Task prompt: Please reproduce, with no changes, the lines from the one containing "Given: Open the training chart board icon" to the one containing "Looking at the screenshot, I should tap(1497, 159).", including both of them.

··· Task input

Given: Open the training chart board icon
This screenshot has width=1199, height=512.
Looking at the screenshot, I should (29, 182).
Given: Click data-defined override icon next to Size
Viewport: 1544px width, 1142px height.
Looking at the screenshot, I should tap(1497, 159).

······
··· Task input

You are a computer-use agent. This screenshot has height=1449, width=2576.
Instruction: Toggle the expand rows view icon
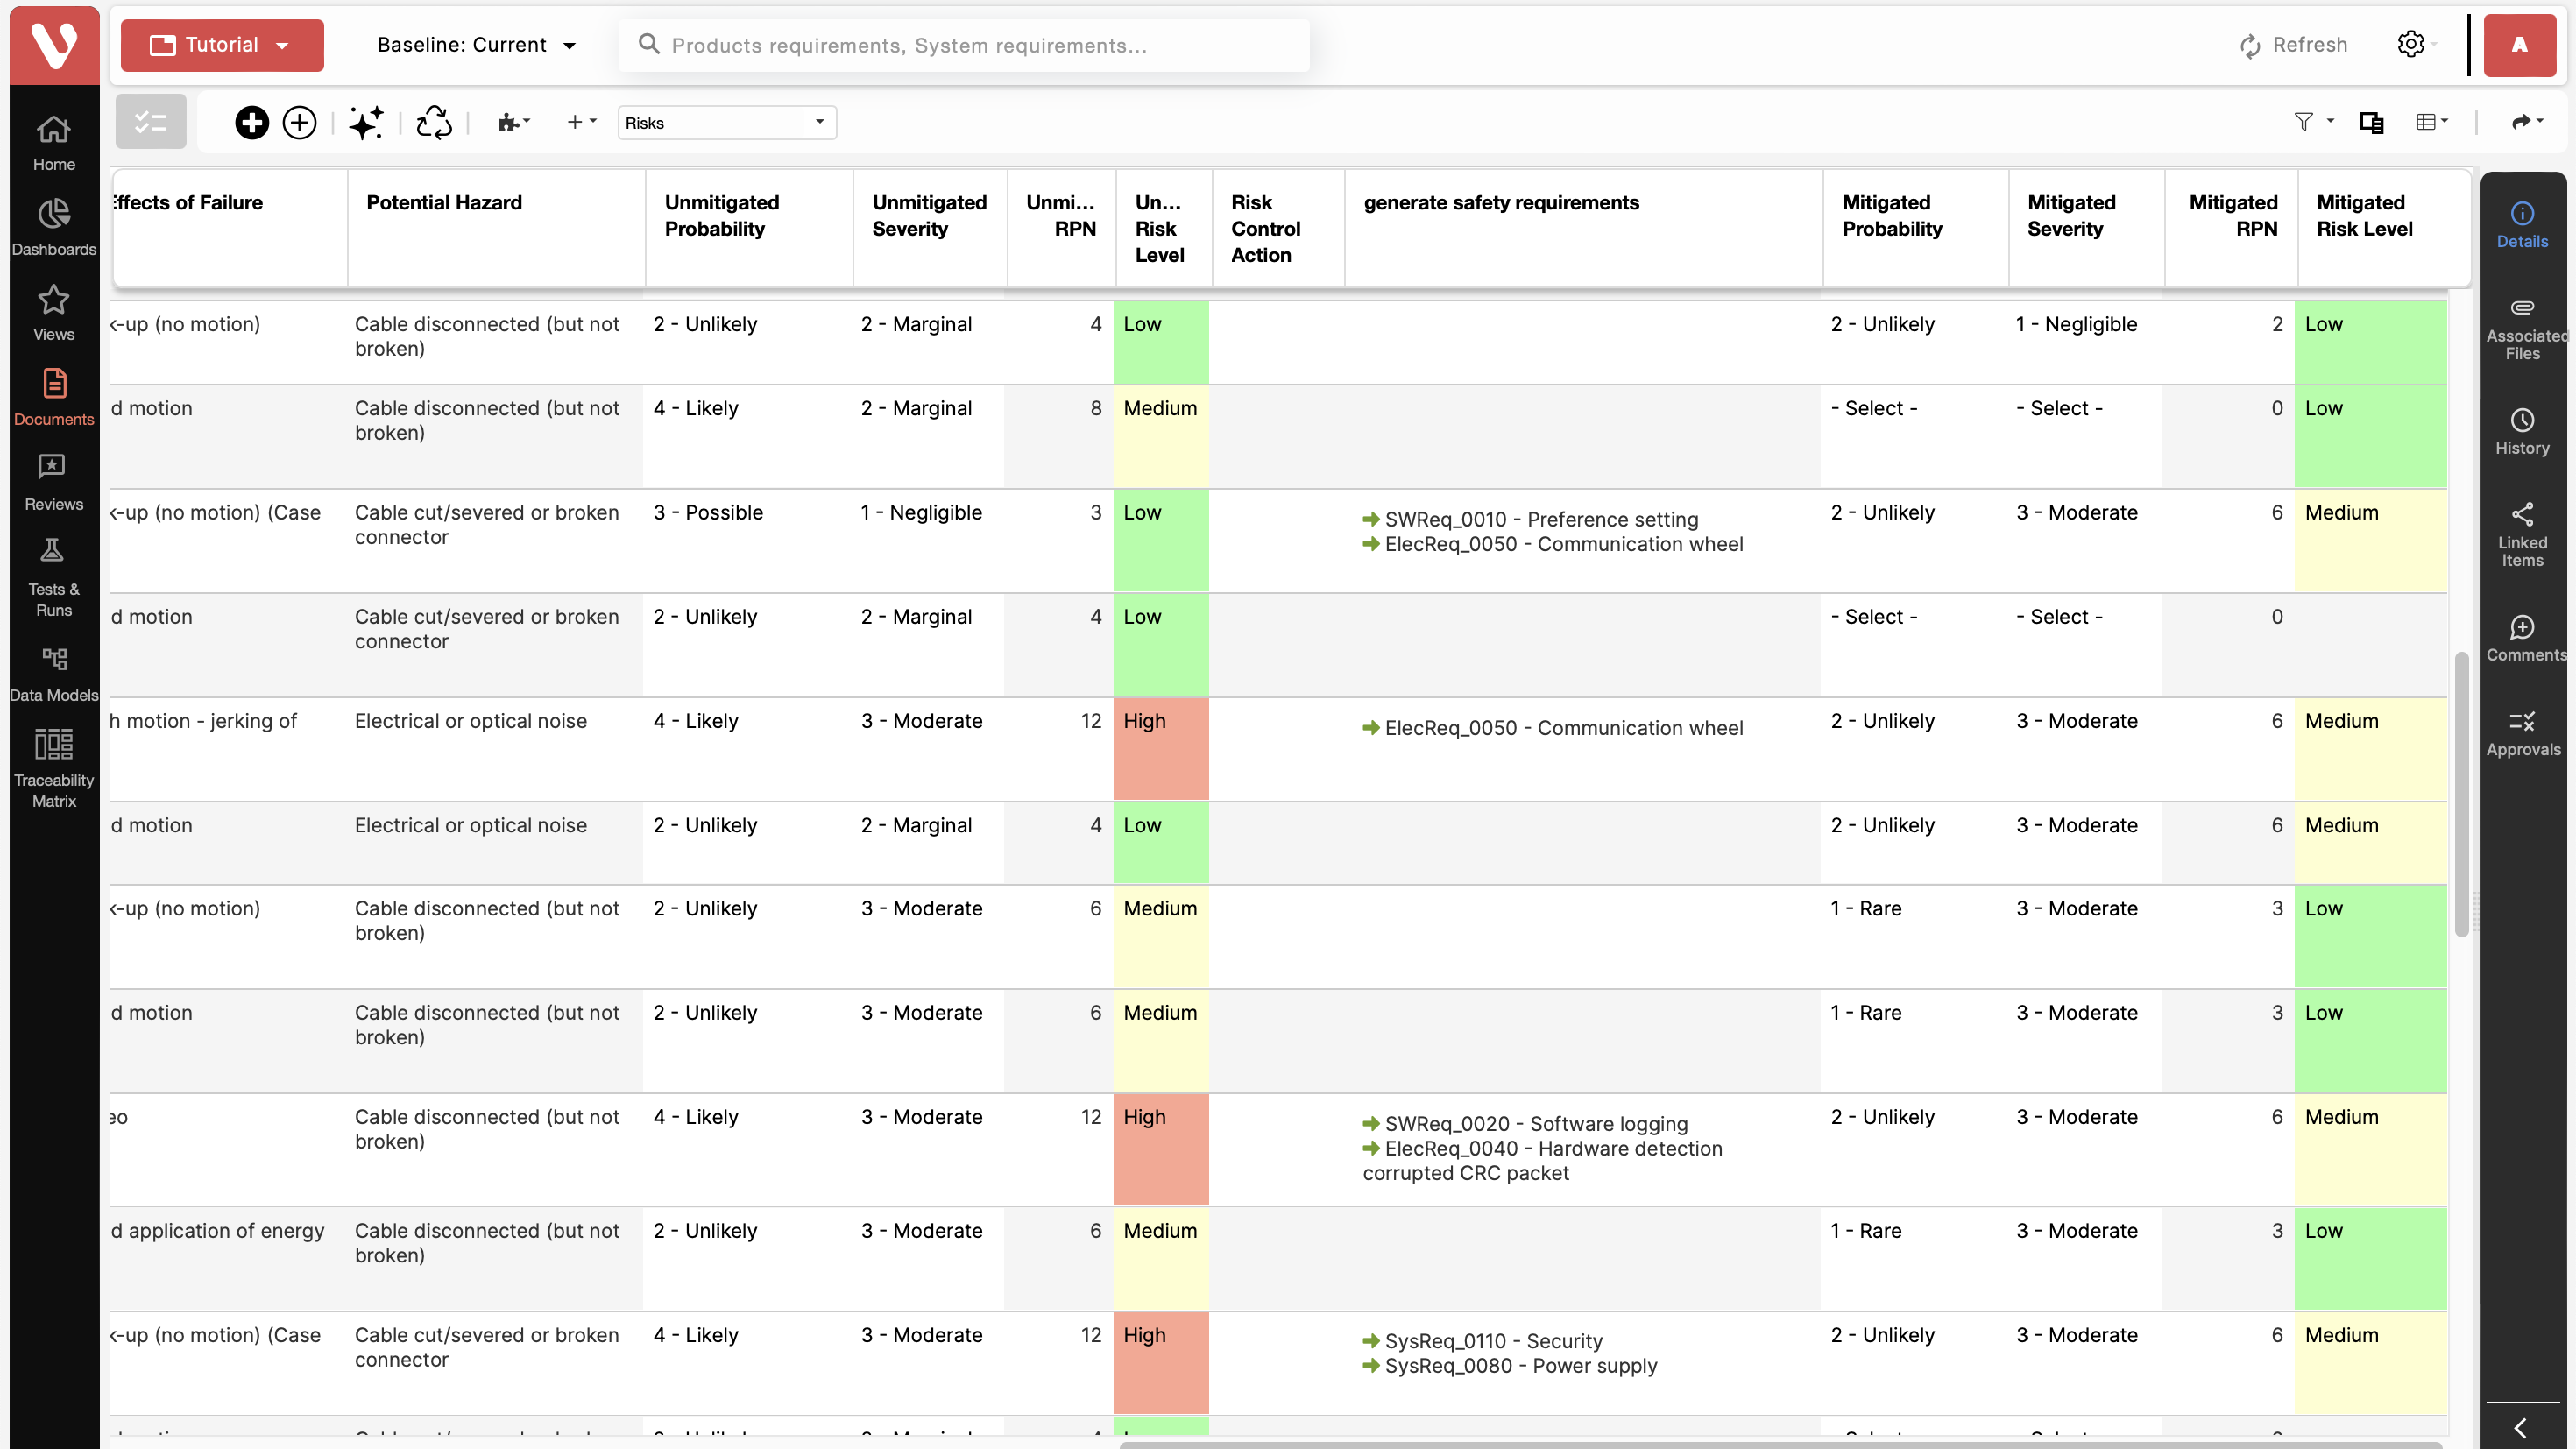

······

Completed exercise:
Given: Open the training chart board icon
This screenshot has width=1199, height=512.
Looking at the screenshot, I should (29, 182).
Given: Click data-defined override icon next to Size
Viewport: 1544px width, 1142px height.
Looking at the screenshot, I should tap(1497, 159).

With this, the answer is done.